Task instructions ->
Rewrite everything from the line containing "The height and width of the screenshot is (864, 1218)." down to the line containing "pyautogui.click(x=19, y=13)" as a numbered list, leaving out blank lines. Skip all other items.

Dataset excerpts ->
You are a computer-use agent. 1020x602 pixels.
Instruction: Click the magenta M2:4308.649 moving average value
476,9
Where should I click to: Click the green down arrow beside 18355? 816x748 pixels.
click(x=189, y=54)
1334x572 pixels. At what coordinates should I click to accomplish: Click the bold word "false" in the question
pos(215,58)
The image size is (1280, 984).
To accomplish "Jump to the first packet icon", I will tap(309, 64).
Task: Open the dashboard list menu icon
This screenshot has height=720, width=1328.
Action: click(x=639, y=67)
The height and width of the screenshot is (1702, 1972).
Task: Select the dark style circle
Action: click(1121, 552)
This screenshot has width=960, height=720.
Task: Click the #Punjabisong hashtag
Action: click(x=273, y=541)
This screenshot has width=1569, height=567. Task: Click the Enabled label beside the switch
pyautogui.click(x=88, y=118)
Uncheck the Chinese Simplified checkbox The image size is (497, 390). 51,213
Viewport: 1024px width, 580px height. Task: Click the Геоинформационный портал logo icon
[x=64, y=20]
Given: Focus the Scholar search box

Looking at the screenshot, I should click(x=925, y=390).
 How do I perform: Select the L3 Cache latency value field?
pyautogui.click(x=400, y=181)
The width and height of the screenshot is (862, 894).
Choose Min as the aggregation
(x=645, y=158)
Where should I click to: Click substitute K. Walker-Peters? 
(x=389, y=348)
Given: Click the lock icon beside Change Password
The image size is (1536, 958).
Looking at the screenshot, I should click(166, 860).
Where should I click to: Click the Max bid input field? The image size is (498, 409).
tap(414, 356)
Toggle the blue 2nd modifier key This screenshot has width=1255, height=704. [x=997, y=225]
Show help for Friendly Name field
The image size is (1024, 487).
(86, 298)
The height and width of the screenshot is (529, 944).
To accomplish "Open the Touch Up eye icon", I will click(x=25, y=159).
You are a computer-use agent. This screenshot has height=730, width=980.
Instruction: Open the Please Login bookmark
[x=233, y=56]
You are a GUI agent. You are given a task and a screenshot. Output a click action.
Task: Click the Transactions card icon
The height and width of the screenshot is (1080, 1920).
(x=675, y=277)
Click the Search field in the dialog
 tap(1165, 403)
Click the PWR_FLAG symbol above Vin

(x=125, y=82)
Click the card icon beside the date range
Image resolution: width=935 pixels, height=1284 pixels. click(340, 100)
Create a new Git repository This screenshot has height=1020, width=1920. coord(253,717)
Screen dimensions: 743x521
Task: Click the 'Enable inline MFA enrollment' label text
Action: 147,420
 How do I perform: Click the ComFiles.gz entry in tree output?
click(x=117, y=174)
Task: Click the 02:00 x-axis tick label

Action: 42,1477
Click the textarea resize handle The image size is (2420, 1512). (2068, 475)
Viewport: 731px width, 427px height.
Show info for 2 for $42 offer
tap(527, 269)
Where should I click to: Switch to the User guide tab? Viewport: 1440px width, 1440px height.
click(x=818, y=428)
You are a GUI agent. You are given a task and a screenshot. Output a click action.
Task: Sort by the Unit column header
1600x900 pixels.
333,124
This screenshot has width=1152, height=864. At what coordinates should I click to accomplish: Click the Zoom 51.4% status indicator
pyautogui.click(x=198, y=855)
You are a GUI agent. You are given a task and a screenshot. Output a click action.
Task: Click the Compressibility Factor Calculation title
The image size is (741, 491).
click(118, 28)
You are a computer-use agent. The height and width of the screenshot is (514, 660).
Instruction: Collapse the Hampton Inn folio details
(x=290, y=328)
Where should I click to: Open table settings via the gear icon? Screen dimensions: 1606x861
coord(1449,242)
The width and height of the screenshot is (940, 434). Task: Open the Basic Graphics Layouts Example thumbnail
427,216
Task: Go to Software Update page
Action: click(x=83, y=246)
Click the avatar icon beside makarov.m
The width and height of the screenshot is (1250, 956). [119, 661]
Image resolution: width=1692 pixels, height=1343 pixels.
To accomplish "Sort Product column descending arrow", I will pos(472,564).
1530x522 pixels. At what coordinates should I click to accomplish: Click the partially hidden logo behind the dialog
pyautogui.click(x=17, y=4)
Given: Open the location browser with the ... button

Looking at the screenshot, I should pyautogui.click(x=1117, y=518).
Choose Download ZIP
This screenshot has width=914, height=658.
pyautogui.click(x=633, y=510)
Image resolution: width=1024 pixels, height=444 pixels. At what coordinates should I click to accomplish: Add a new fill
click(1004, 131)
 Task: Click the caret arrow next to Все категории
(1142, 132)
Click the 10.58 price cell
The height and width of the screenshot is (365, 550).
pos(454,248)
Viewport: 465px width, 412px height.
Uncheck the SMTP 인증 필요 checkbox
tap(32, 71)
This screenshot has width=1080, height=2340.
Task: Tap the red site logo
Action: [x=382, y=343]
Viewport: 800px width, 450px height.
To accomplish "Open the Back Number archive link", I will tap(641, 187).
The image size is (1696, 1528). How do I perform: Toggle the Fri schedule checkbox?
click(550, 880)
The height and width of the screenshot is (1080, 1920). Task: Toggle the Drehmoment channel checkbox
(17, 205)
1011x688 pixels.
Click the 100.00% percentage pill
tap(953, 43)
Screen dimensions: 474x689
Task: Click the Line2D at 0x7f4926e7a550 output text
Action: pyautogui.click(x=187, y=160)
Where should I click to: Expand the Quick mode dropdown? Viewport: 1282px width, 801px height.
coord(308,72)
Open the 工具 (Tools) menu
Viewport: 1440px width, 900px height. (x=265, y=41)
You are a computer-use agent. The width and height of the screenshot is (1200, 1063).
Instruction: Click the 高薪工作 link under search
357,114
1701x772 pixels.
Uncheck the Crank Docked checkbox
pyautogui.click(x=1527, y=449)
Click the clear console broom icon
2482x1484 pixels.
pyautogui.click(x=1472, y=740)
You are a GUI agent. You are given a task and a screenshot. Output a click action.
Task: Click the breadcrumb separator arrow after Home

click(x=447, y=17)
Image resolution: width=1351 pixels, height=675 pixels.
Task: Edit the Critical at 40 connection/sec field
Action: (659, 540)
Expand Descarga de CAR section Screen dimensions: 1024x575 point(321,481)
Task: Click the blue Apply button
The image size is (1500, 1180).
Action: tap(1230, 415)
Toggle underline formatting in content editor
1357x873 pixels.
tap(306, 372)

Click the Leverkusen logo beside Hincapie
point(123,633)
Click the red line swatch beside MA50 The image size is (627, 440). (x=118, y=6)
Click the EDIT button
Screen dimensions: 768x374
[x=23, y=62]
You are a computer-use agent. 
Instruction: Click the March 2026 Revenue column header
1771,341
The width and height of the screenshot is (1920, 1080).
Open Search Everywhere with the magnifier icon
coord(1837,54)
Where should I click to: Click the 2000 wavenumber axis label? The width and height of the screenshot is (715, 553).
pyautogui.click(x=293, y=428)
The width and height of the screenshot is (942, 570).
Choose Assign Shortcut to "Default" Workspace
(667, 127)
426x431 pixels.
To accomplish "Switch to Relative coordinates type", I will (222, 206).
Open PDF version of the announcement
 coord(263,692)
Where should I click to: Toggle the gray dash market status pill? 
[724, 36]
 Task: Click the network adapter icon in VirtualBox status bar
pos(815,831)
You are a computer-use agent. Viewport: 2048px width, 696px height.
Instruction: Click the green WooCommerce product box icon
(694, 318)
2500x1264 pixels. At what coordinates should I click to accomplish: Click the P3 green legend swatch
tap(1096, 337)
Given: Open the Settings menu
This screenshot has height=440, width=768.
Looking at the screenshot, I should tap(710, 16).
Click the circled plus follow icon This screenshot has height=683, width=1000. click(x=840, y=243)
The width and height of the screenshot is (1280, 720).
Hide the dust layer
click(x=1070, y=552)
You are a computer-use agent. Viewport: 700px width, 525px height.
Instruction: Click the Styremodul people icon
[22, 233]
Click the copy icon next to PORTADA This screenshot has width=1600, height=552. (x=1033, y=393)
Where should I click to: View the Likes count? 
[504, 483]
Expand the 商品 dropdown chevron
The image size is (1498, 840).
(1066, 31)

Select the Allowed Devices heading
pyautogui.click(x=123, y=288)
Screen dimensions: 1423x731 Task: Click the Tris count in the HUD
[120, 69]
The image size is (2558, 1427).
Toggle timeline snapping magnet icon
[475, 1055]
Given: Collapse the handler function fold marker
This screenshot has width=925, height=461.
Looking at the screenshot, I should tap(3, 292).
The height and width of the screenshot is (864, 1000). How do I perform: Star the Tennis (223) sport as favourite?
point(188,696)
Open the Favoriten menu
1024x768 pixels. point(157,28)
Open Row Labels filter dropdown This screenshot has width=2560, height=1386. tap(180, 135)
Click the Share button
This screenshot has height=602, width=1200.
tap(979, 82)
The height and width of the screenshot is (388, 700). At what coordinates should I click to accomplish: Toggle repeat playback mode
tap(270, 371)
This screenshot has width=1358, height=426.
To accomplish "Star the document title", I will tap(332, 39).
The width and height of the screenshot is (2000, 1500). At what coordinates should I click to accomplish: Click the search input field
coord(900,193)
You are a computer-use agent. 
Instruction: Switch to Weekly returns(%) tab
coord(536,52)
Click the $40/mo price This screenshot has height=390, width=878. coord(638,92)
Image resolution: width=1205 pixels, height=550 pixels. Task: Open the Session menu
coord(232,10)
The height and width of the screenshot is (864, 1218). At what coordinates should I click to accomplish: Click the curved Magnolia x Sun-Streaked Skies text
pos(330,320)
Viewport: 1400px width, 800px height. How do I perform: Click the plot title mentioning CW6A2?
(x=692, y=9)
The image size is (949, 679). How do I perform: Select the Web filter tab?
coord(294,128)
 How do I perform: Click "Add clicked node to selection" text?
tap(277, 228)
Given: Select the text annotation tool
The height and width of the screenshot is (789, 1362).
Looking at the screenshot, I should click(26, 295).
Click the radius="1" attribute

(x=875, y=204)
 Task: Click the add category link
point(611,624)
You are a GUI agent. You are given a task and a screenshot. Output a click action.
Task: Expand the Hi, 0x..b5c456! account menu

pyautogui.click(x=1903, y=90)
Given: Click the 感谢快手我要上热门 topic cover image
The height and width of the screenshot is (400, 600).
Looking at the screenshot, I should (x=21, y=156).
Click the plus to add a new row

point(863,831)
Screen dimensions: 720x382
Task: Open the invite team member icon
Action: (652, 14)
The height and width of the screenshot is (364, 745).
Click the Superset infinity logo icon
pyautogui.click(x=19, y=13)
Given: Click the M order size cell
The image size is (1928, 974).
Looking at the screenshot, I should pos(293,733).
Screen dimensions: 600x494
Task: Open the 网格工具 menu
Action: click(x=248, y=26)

Result of this exercise ->
1. The height and width of the screenshot is (864, 1218). At what coordinates should I click to accomplish: Click the curved Magnolia x Sun-Streaked Skies text
2. pos(330,320)
3. Viewport: 1400px width, 800px height. How do I perform: Click the plot title mentioning CW6A2?
4. (x=692, y=9)
5. The image size is (949, 679). How do I perform: Select the Web filter tab?
6. coord(294,128)
7.  How do I perform: Click "Add clicked node to selection" text?
8. tap(277, 228)
9. Given: Select the text annotation tool
10. The height and width of the screenshot is (789, 1362).
11. Looking at the screenshot, I should click(26, 295).
12. Click the radius="1" attribute
13. (x=875, y=204)
14.  Task: Click the add category link
15. point(611,624)
16. You are a GUI agent. You are given a task and a screenshot. Output a click action.
17. Task: Expand the Hi, 0x..b5c456! account menu
18. pyautogui.click(x=1903, y=90)
19. Given: Click the 感谢快手我要上热门 topic cover image
20. The height and width of the screenshot is (400, 600).
21. Looking at the screenshot, I should (x=21, y=156).
22. Click the plus to add a new row
23. point(863,831)
24. Screen dimensions: 720x382
25. Task: Open the invite team member icon
26. Action: (652, 14)
27. The height and width of the screenshot is (364, 745).
28. Click the Superset infinity logo icon
29. pyautogui.click(x=19, y=13)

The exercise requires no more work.